Thirteen artists met in a back room above Stewart's Rooms on Waterloo Bridge in Edinburgh on 27 May 1826 to make a declaration of independence. They were tired of the Royal Institution, which they considered too elitist, too dominated by patrons rather than working artists. So they walked out and founded their own body: the Scottish Academy of Painting, Sculpture, and Architecture. Eleven painters, one architect, one sculptor, and George Watson as their first president. Within twelve years they had a royal charter and a new name - the Royal Scottish Academy - and within ninety years they had taken over the very building their rivals once occupied at the foot of The Mound.
The story of the RSA is bound up with two buildings that share a slope of artificial land in central Edinburgh. The Mound itself is the long earthen causeway built from spoil dumped during construction of the New Town in the late eighteenth century, creating a bridge between the Old Town and the New across the drained Nor Loch. At its base, on Princes Street, William Henry Playfair designed two neoclassical temples in succession: the Royal Institution building in 1822-26 (now the RSA Building), and the National Gallery of Scotland in 1859 just behind it. Both have the same Greek-temple language of columns, pediments and crisp ashlar. From the air or from Calton Hill they read as a matched pair, anchoring the visual centre of the city.
When the RSA broke away from the Royal Institution in 1826, the new body had no building of its own. For decades it rented exhibition space. One of its central aims was to found a national gallery for Scotland, which it achieved in 1859 when Playfair's National Gallery opened. The RSA shared that gallery for over fifty years - its annual exhibitions hanging alongside the Old Masters collection it had originally lobbied to create. In 1911 the Royal Institution disbanded and the RSA was granted permanent tenancy of the older Playfair building next door. From then on the building has been known as the Royal Scottish Academy, although it is technically managed by National Galleries Scotland under a 1910 Order that grants the RSA permanent administration offices and exhibition rights.

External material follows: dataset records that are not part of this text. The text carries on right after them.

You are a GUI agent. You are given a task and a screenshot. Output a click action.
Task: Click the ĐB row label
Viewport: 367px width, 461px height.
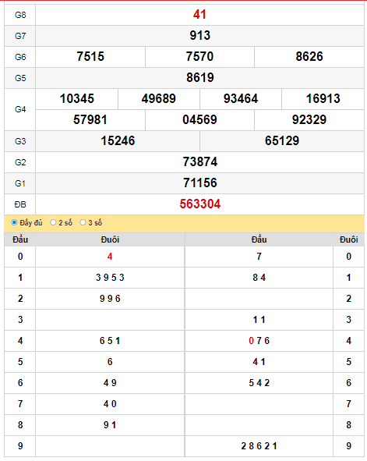20,204
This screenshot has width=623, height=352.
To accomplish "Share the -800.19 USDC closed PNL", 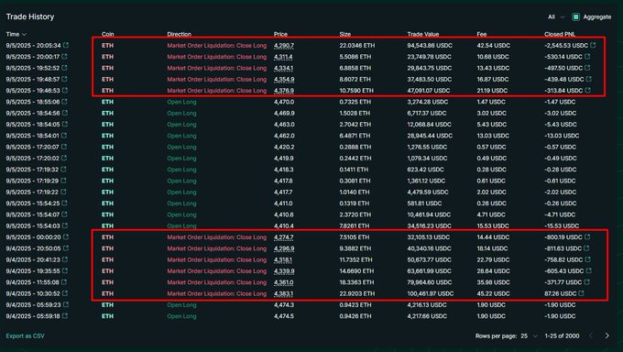I will pos(587,237).
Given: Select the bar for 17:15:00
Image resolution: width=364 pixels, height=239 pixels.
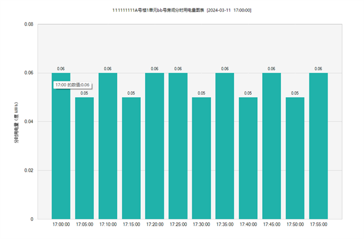Looking at the screenshot, I should click(131, 158).
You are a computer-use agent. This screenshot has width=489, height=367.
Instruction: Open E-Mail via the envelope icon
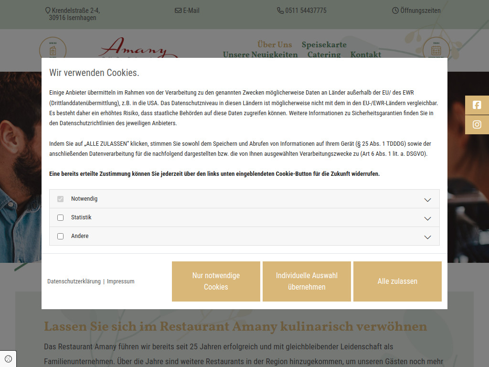tap(178, 10)
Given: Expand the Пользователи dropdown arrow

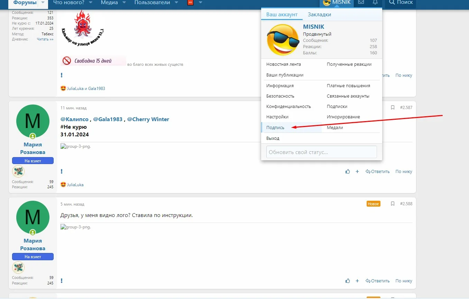Looking at the screenshot, I should (176, 2).
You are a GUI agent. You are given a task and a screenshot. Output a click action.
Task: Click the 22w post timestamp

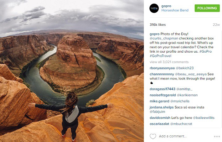click(216, 25)
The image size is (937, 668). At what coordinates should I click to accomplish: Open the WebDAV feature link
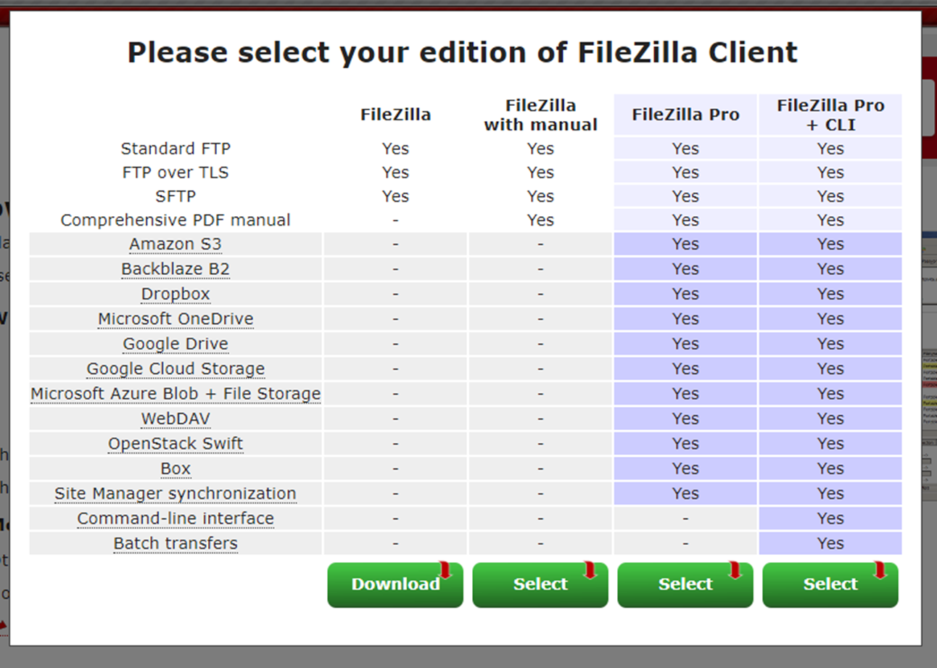[x=176, y=418]
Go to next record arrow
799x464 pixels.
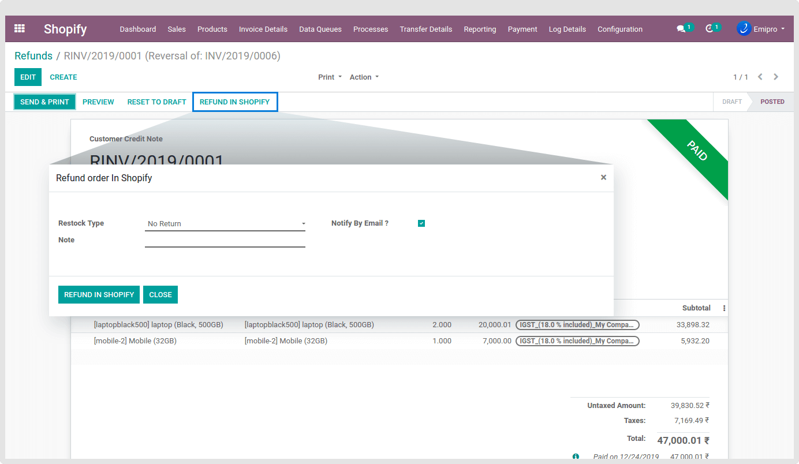click(776, 77)
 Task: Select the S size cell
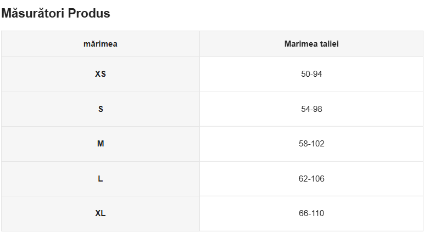click(101, 109)
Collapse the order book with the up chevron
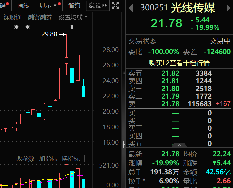The image size is (233, 188). click(x=179, y=145)
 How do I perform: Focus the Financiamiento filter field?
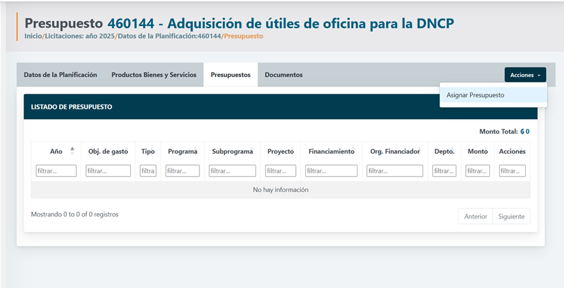click(x=331, y=171)
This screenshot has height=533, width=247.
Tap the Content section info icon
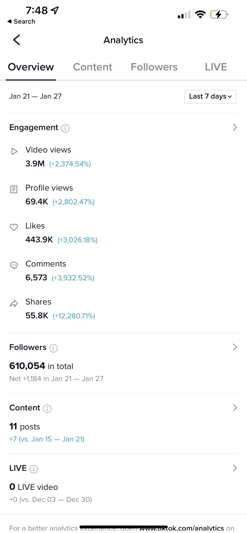point(47,408)
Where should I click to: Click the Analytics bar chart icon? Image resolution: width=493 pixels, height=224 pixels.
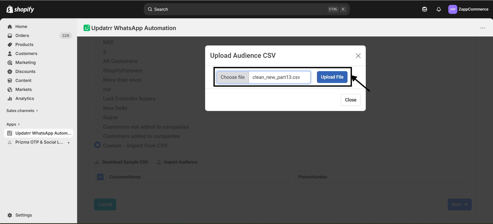[x=10, y=99]
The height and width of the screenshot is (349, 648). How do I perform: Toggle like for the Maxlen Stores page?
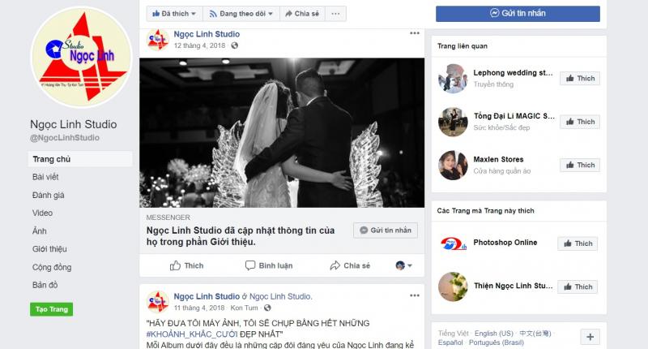coord(580,165)
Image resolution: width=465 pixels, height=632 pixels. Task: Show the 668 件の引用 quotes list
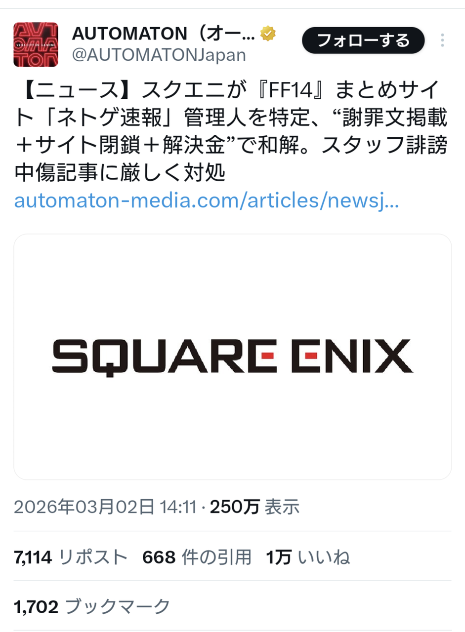tap(197, 558)
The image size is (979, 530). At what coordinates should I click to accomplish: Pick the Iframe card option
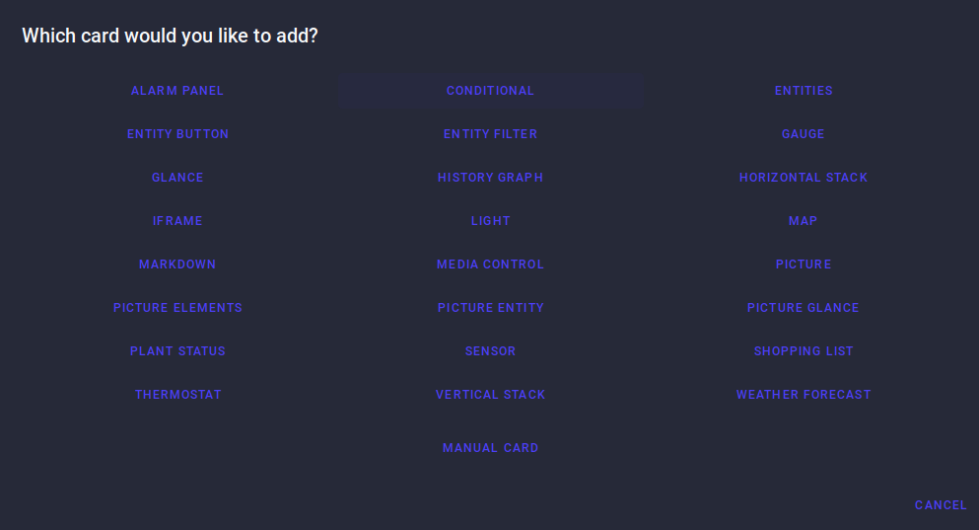177,221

The RSA is run by artists, for artists. Its membership consists of Academicians (RSA) and Associates (ARSA), elected by their peers from across painting, sculpture, architecture and printmaking. Honorary Academicians (HRSA), elected from outside Scotland, complete the body - currently 30 Honorary and 104 full members. To become a full Academician, an Associate must submit a Diploma work into the permanent collection - a piece chosen by the artist to represent their best work, which the Academy then holds in perpetuity. The president uses the postnominal PRSA while in office and PPRSA afterward. In 2018 Joyce W. Cairns became the first female president in the Academy's 192-year history. The current president is Gareth Fisher.

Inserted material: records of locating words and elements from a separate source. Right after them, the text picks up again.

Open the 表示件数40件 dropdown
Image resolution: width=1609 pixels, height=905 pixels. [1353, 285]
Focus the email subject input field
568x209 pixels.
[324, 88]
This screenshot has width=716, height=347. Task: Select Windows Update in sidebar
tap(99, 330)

The RSA gives the Guthrie Award annually to Scottish-based artists - it has done since 1920, longer than the Turner Prize has existed. Other awards include the Keith Award, the Latimer Award, and architecture prizes specific to Scottish practice. The Academy's historic collection - over 180 years of submitted Diploma works, plus archives of letters, sketches, photographs, and ephemera - is stored at the National Museums Collection Centre in Granton, on Edinburgh's northern coast. Researchers can request access; selections come back to The Mound for occasional historical displays. The Playfair Project, a major refurbishment completed in the early 2000s, reconnected the RSA building with the Scottish National Gallery behind it via an underground link, sharing services and exhibition flow. The two Greek temples on The Mound, separate buildings put up thirty-three years apart, now function as one continuous gallery complex.
Located at 55.9517 N, 3.1964 W, at the foot of The Mound in central Edinburgh, directly between Princes Street and the Old Town ridge. Nearest airport is Edinburgh (EGPH), 8 km southwest. From the air the RSA Building and the Scottish National Gallery behind it form a recognisable pair of pale neoclassical temples set between the green band of Princes Street Gardens and the dark mass of the Old Town cliff. Best appreciated from 1,000-3,000 feet with Edinburgh Castle visible to the west.